# What's the stiffness rating of Nike Lunarendor boots?



## 22826 (Jan 26, 2011)

Does anyone here own a pair of Lunarendors? I'm trying to find out where it falls in the stiffness scale of nike boots. I know there are inserts to make it stiffer, so I'm just looking for the base/no-insert rating.

I can't find anything online.


----------



## tonicusa (Feb 27, 2008)

There are a few threads on here regarding that. It's my understanding that they are a little stiffer than the Kaiju.


----------



## 22826 (Jan 26, 2011)

tonicusa said:


> There are a few threads on here regarding that. It's my understanding that they are a little stiffer than the Kaiju.


I apparently can't work the search properly. I did know they were stiffer than the Kaiju. I guess I should find out how stiff the Kaiju is to a zoom force1. ANd then I have a basic idea of the big 3 from nike.


----------



## thedru13 (Jan 4, 2014)

From what i understand they are about the same as the zoomforces. I have the lunarendors and think they are pretty soft. I use the stiffest insert in mine. They add a bit but not much. I came from DC Judges so literally like nite and day in stiffness comparison I felt.


----------



## Soawsome (Sep 21, 2009)

I tried on all 3 and got a real good feel for the flex on them.

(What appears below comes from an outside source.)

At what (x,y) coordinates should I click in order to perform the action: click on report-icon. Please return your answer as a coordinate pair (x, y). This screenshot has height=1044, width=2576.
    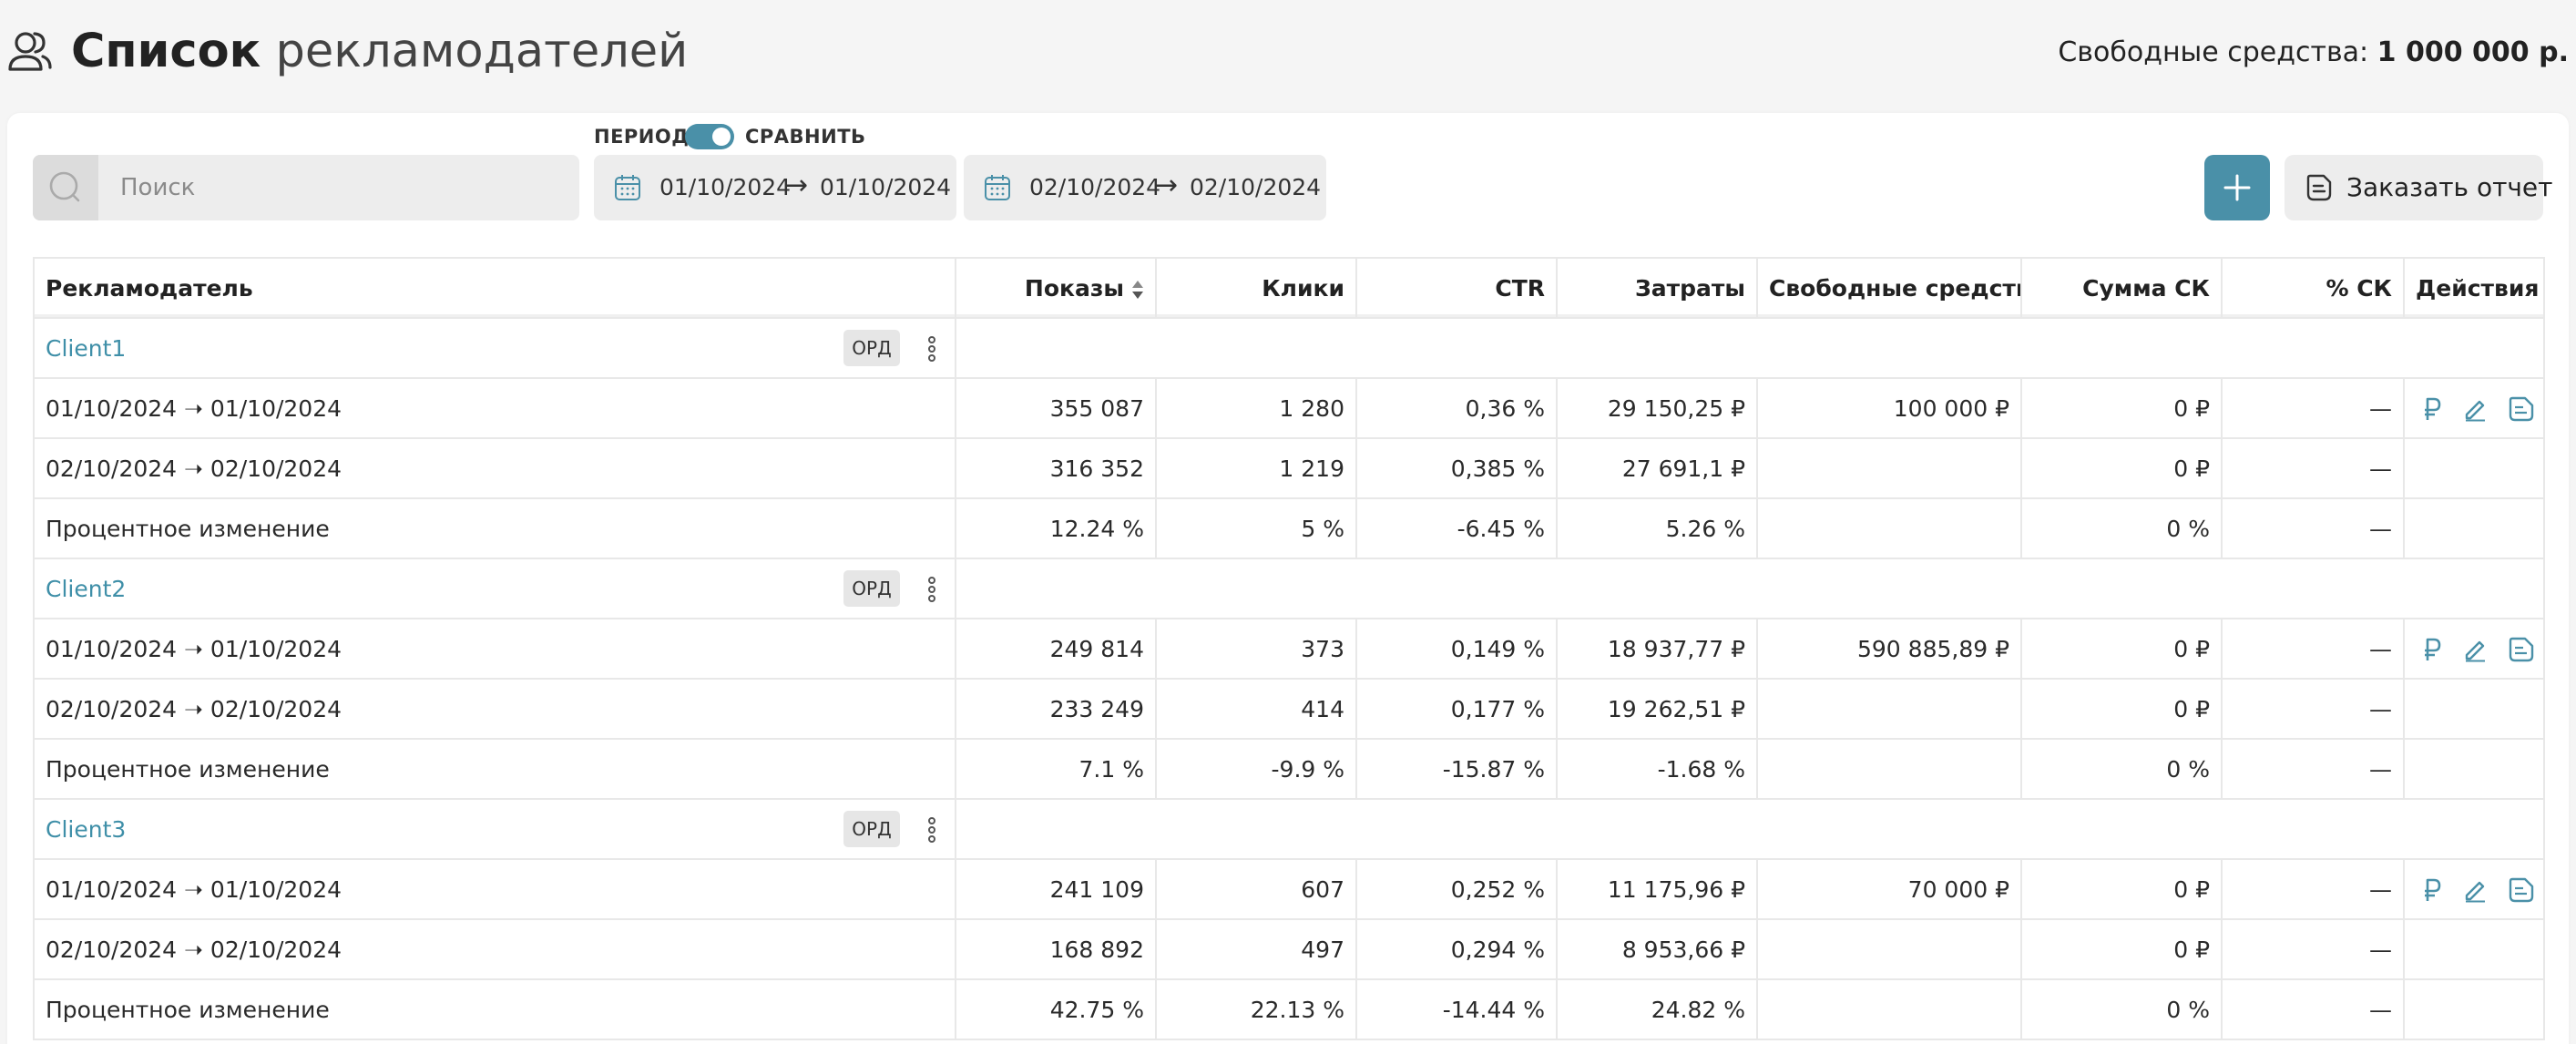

My old boots were K2 Thraxis from 3 seasons ago. They were rated a 9 on stiffness. I put around 60-70 days on them so they loosened up. 

So ill try to make up scale for you 

Original K2 Thraxis was rated by K2 a 9
Lets say they loosened up to a 7

Then
Nike zoom force boa's = 7
Nike Lunarendors with stiffest inserts =6.5
The Lunarendors with no inserts in them =5
Kaiju's =5 


Hopefully that helps


----------



## Nivek (Jan 24, 2008)

In store just above a mid flex. After thirty days, soft.


----------